Although several well-established thermal models allow for a detailed
exploration of how cooling or exhumation rates evolved in a limited area or
along a transect, integrating large, regional datasets in such models
remains challenging. Here, we present age2exhume, a thermal model in the
form of a MATLAB or Python script, which can be used to rapidly obtain a
synoptic overview of exhumation rates from large, regional
thermochronometric datasets. The model incorporates surface temperature
based on a defined lapse rate and a local relief correction that is
dependent on the thermochronometric system of interest. Other inputs include
sample cooling age, uncertainty, and an initial (unperturbed) geothermal
gradient. The model is simplified in that it assumes steady, vertical
rock uplift and unchanging topography when calculating exhumation rates. For
this reason, it does not replace more powerful and versatile
thermal–kinematic models, but it has the advantage of simple implementation
and rapidly calculated results.
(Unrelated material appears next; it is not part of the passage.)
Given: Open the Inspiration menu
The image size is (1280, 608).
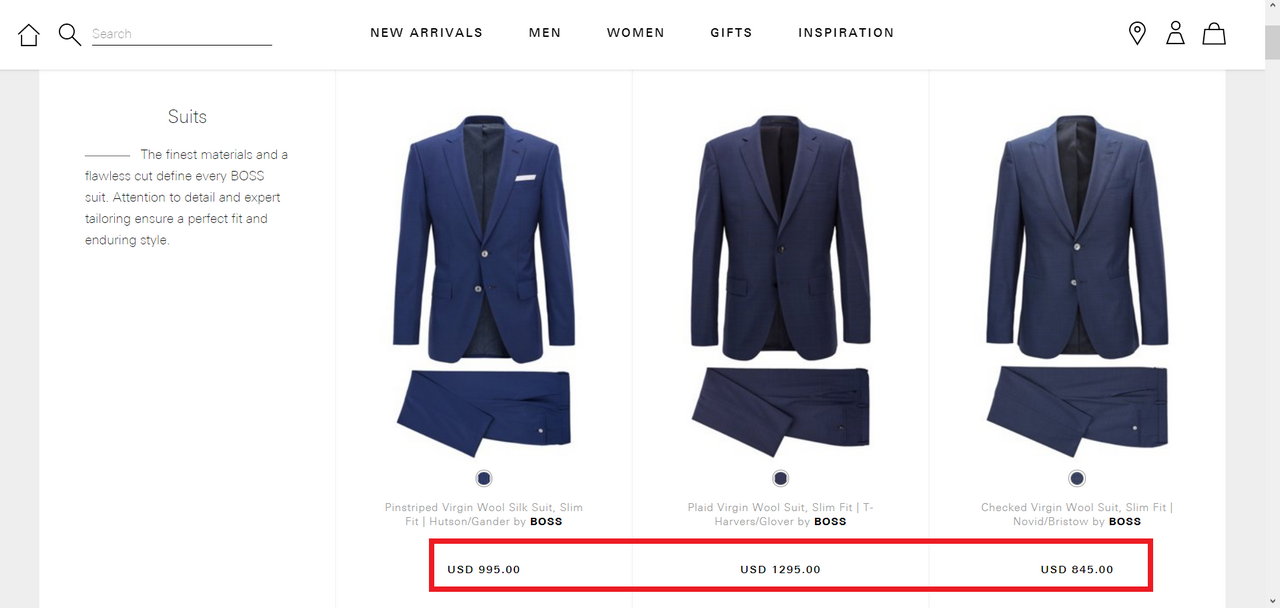Looking at the screenshot, I should point(846,33).
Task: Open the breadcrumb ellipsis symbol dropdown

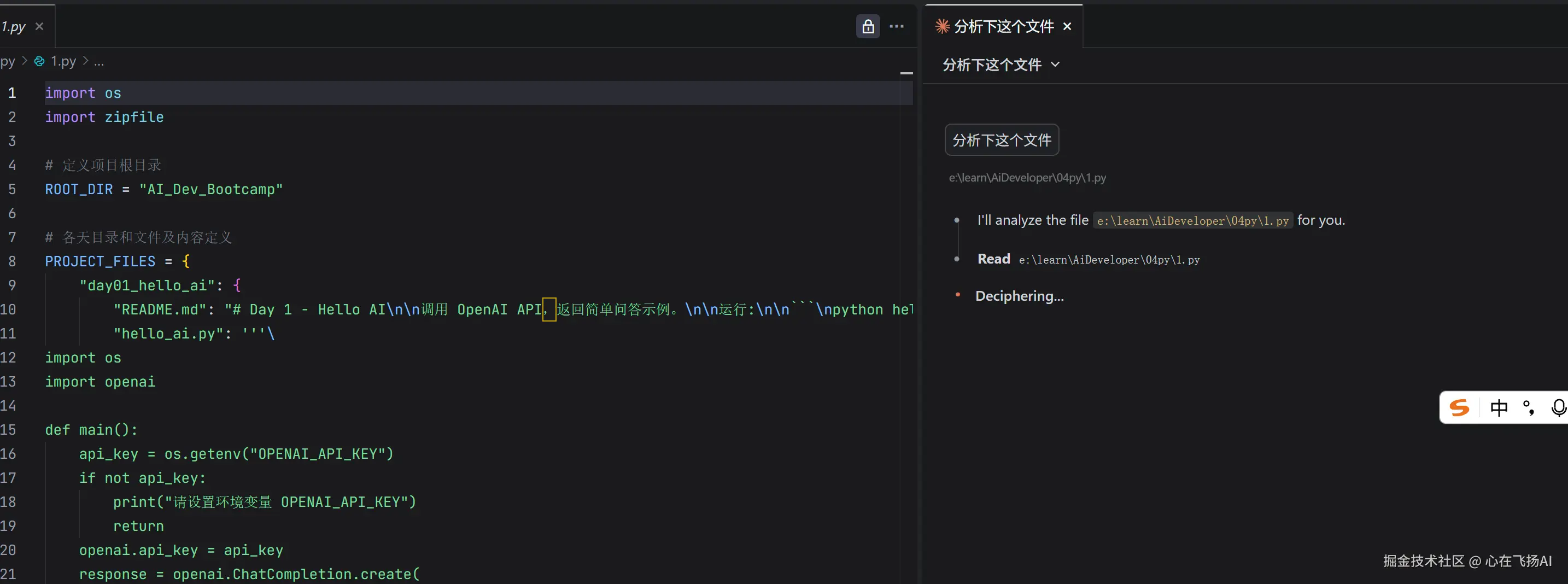Action: (x=98, y=61)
We also provide plots of predicted
exhumation rates as a function of thermochronometric age and the local
relief correction, which can be used to simply look up a first-order
estimate of exhumation rate. In our example dataset, we show exhumation
rates calculated from 1785 cooling ages from the Himalaya associated with
five different thermochronometric systems. Despite the synoptic nature of
the results, they reflect known segmentation patterns and changing
exhumation rates in areas that have undergone structural reorganization.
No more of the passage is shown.